Слез не было, была лишь вытягивающая душу боль: ни сил, ни идей что делать дальше. Я не мог «оседлать волну», я «принял» эту ситуацию, смирился и мне стало чуть легче, но, когда я пережил пик своей боли, мне стало так противно…
Вокруг плотнее смыкался круг из людей. «Мои» аристократы что-то громко обсуждали с кем-то из толпы, рядом стояли люди из охраны, но народу было так много, что все их усилия были бесполезны. Я бы, возможно, удивился и смутился такому вниманию, но после эмоционального выброса я будто опустел внутри: для сильных эмоций больше не было топлива, внутри меня была лишь усталость и брезгливость.
Я медленно встал с колен и вновь повернулся к своему другу. Вокруг стихли громкие голоса, лишь невнятные перешептывания разбавляли тишину. Я взял его ледяную, как будто искусственную кисть в руки, и сжал пальцы, прощаясь.
«До свиданья, друг мой, до свиданья.
Милый мой, ты у меня в груди.
Предназначенное расставанье
Обещает встречу впереди.» С.Есенин
Нашептав ему на ухо его же любимого автора, я буквально отодрал себя от него, погладив на прощанье по голове. Мне было тяжело уйти и оставить его здесь одного. Голого, обезличенного и обесцененного, воспринятого как кусок мяса, сгодившийся для развлечения толпы. Я был уверен, что это не более чем развлечение, ведь если им нужны были только исследования, им бы было достаточно наличия тела, не обязательно было раздевать его и выставлять на всеобщее обозрение. Мне было неловко смотреть на него обнаженного, я так и не перевел взгляд на его гениталии, не позволив себе этого низкого любопытства.

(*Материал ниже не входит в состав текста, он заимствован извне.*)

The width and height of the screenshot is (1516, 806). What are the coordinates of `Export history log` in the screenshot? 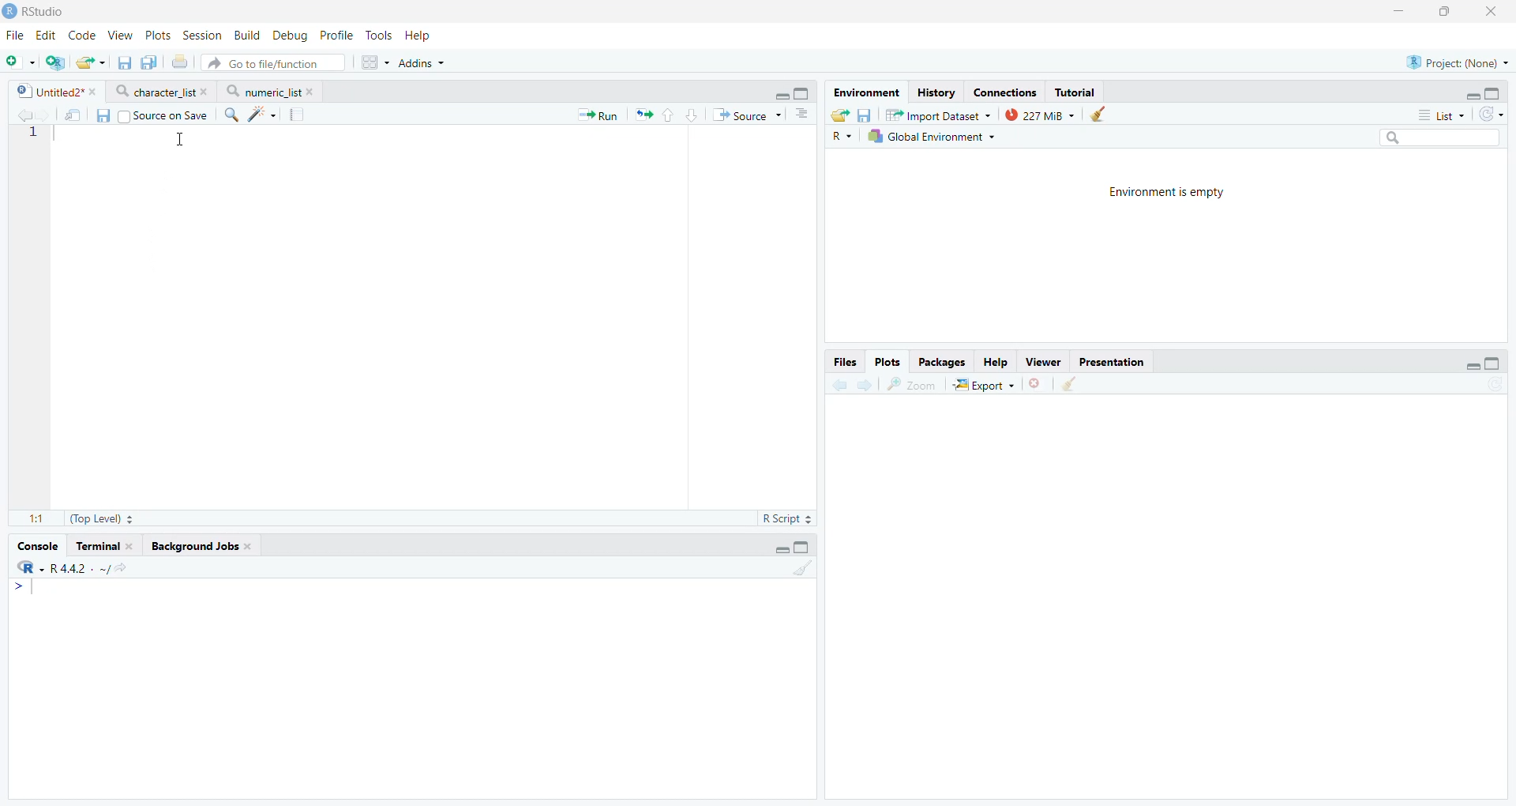 It's located at (841, 115).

Я вспомнил, каким спортивным он был. Накаченным, здоровым и ярким, принципиальным и мощным, он вызывал восхищение своим интеллектом и дисциплиной, глубокая философия и начитанность соседствовали с просто фантастическим распутством. В нем все всегда было через край, сверх меры, этот человек не мог принадлежать кому-то одному, он не смог бы смирить свой нрав, и столько всего в нем было замечательного, что просто чудовищно было его нахождение здесь, на этом столе, будто единственное, что было в нем — это его тело, потому, что лишь оно представляло сейчас ценность. Как, впрочем, и я ценен за то же самое, с той лишь разницей, что ещё жив.
— Не прикасайся ко мне. Я хочу, чтобы моего друга захоронили, как положено! — Я скинул со своего плеча руку Вардена.
— Это не в нашей юрисдикции. Нам пора уходить. — Аристократ был явно очень напряжен.
— Как же так! — Я всплеснул руками — Неужели представление окончено?! А как же воскрешение? Ведь столько зрителей собралось посмотреть, как будет мучаться мой современник, пытаясь очнуться! — Я обвел затаившую дыхание толпу взглядом.
— Мы не можем их подвести, нужно еще немножко «повеселиться»!
— Заканчивай трагедию и следуй за нами! — Губы Вардена сжались в тонкую линию, а квадратный подбородок заиграл желваками.
— Заставь меня! — Бросив вызов, я отстранился и направился к выходу, рассекая толпу, аристократы и охрана шли следом. В зале с личными вещами команды корабля, я задержался. Найдя нужный мне стеклянный куб, я столкнул его на пол, и под пораженные ахи и щелчки летающих камер, вытащил из стекла свои полусгнившие вещи. Толку мне от них было мало, но становиться, хоть и частично, элементом экспозиции я не хотел, им достаточно и моего униженного друга, за которого я еще планировал побороться.
— И долго вы собираетесь безобразничать в моем музее? — Передо мной, сложив руки на груди, стоял мужчина, со слишком ухоженной, будто натянутой внешностью. Кажется, ей он обязан современным технологиям. Даже мне стало очевидно, что он излишне много вкладывает в свою «безупречность»: высокая фигура была облачена в мутацию японского кимоно и китайского ханьфу, золотая ткань струилась по полу, делая фигуру помпезной и дуто величественной. На его искусственном лице растянулась приторная улыбка, от чьей лживой сахарности сводило зубы. Рядом с ним была свита таких же зазнаек, как и «мои» аристократы, но все держались на почтительном расстоянии от него, с раболепием заглядывая в рот, стоило ему заговорить.